[[ Task input, beginning ]]

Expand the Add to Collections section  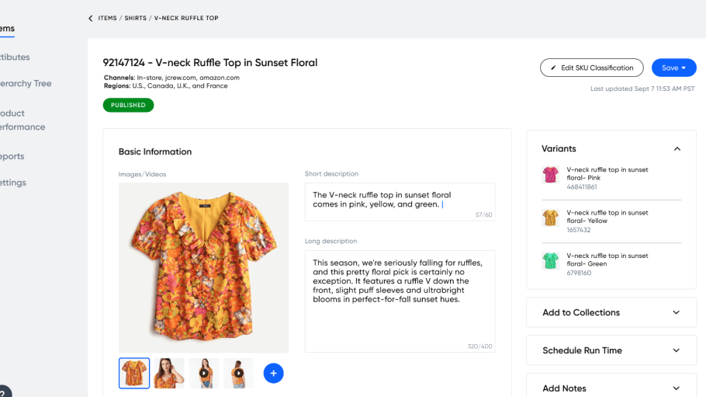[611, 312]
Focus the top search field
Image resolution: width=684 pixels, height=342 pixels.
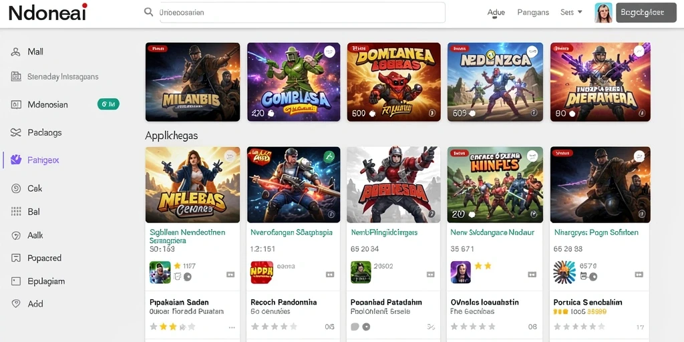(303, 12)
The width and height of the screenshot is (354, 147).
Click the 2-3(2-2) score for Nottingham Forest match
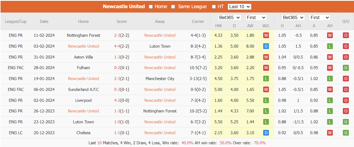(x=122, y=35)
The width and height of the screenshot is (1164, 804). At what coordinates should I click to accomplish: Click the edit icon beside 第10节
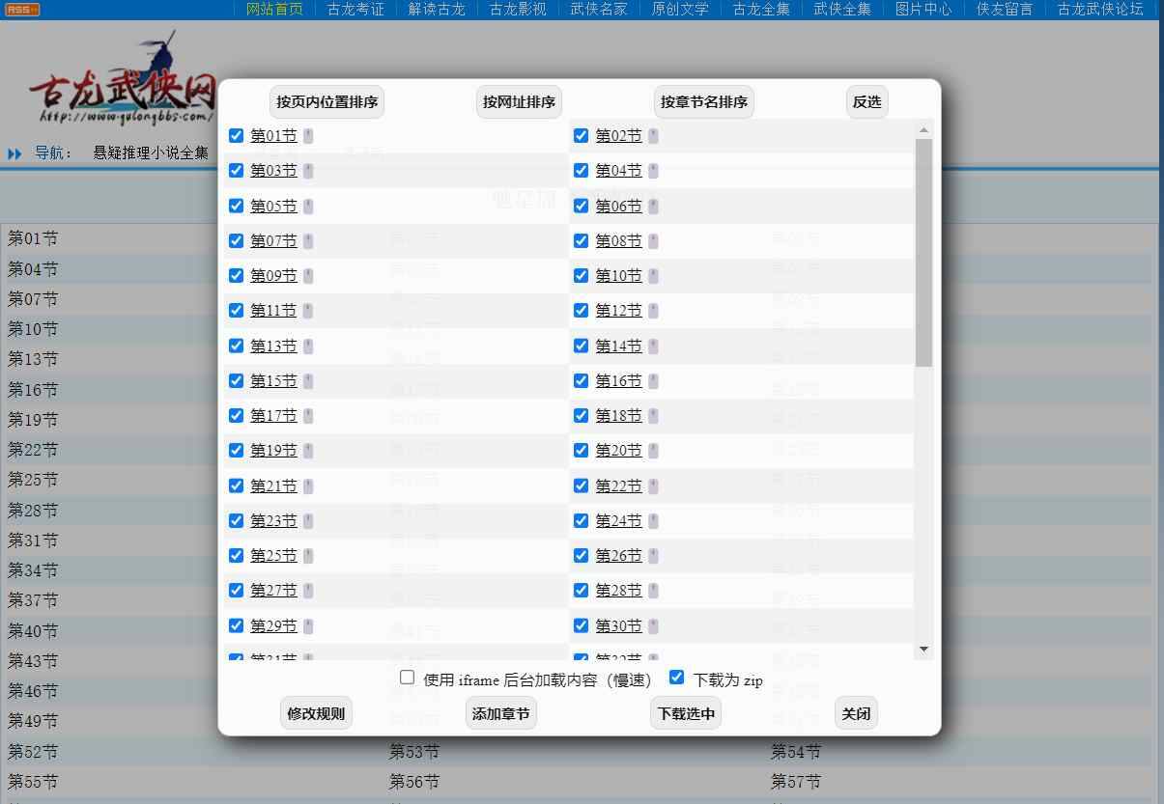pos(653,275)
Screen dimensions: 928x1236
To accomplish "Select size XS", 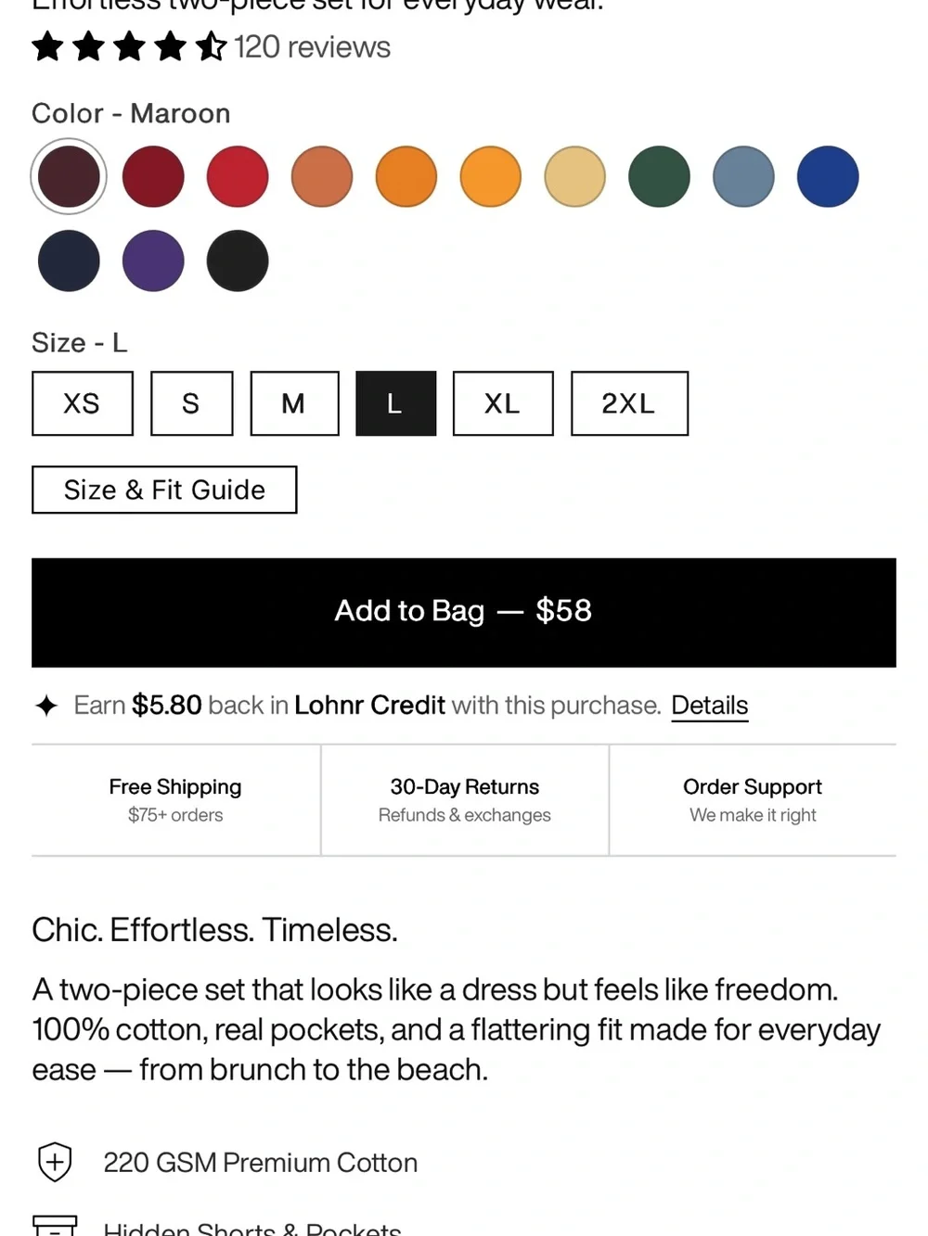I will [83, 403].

[[ Task input, end ]]
[[ Task input, beginning ]]

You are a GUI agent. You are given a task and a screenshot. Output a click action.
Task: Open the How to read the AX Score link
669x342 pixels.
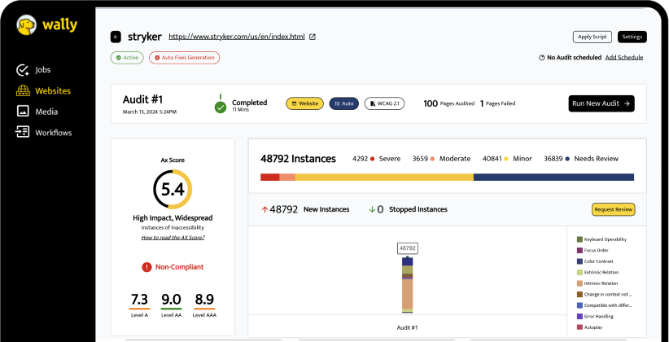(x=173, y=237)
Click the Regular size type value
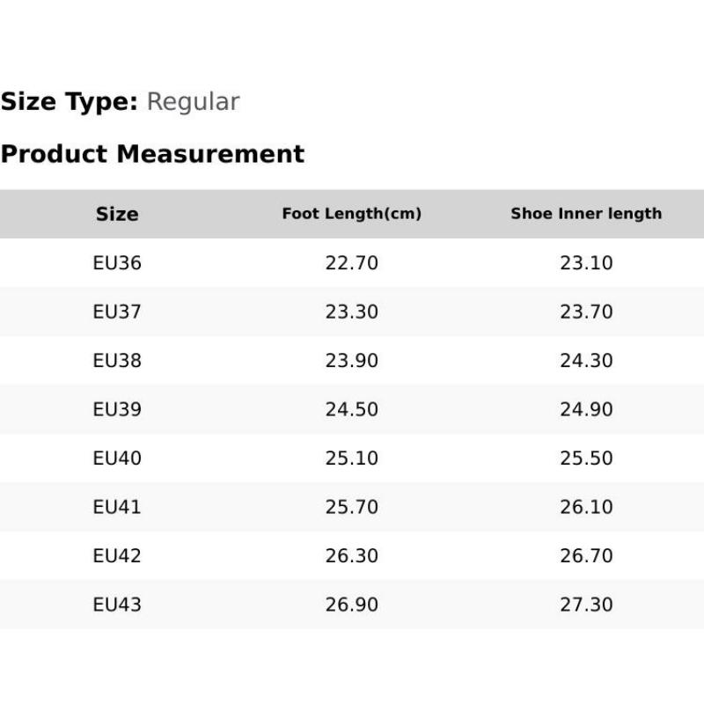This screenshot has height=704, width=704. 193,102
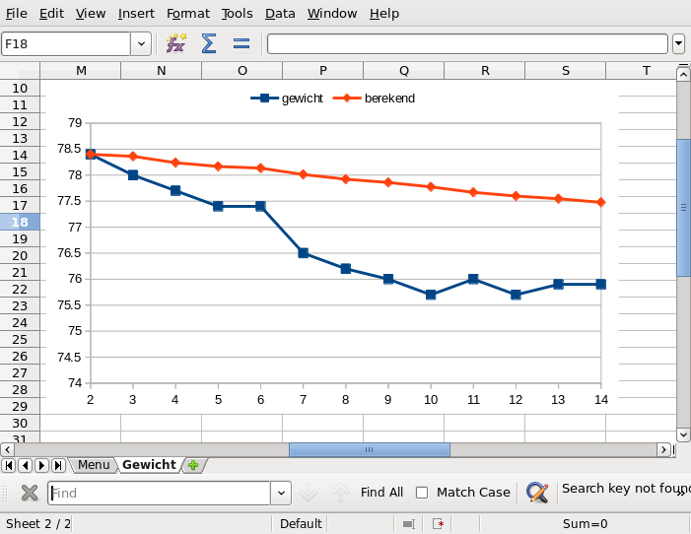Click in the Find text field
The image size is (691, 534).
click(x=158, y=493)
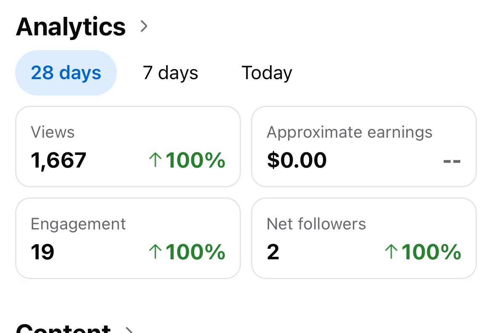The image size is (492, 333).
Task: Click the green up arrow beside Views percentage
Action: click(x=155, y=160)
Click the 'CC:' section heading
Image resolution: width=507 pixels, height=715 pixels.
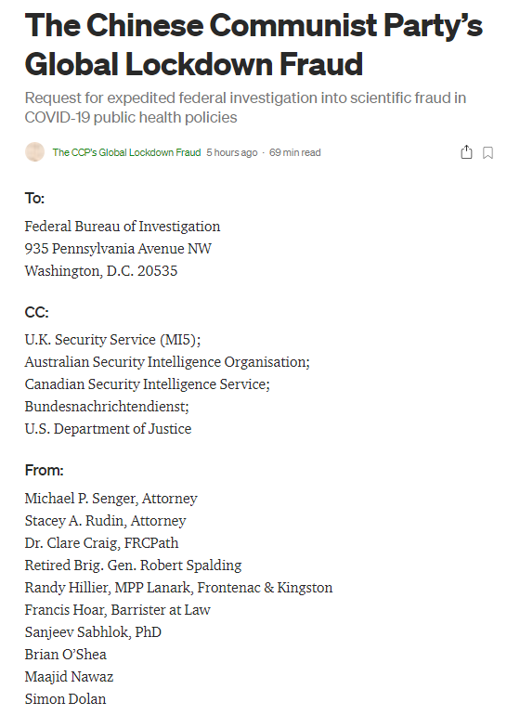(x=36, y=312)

[[ Task input, end ]]
[[ Task input, beginning ]]

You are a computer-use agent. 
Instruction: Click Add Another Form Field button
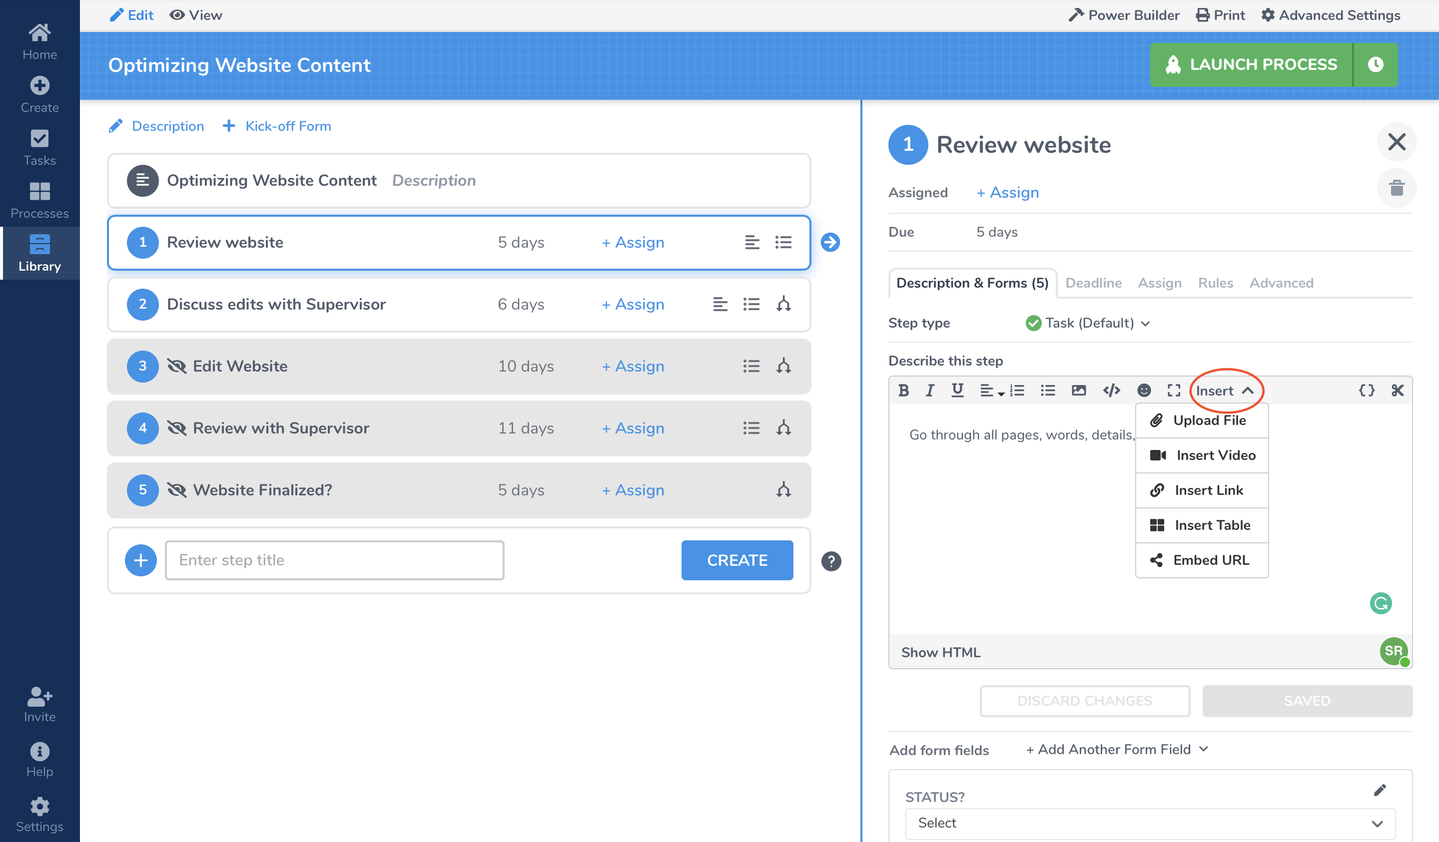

[[ Task input, end ]]

• Problem details:
Go through the listing above and copy each line that contains "agent".

• Response to this task:
You are a GUI agent. You are given a task and a screenshot. Output a click action.
You are a computer-use agent. 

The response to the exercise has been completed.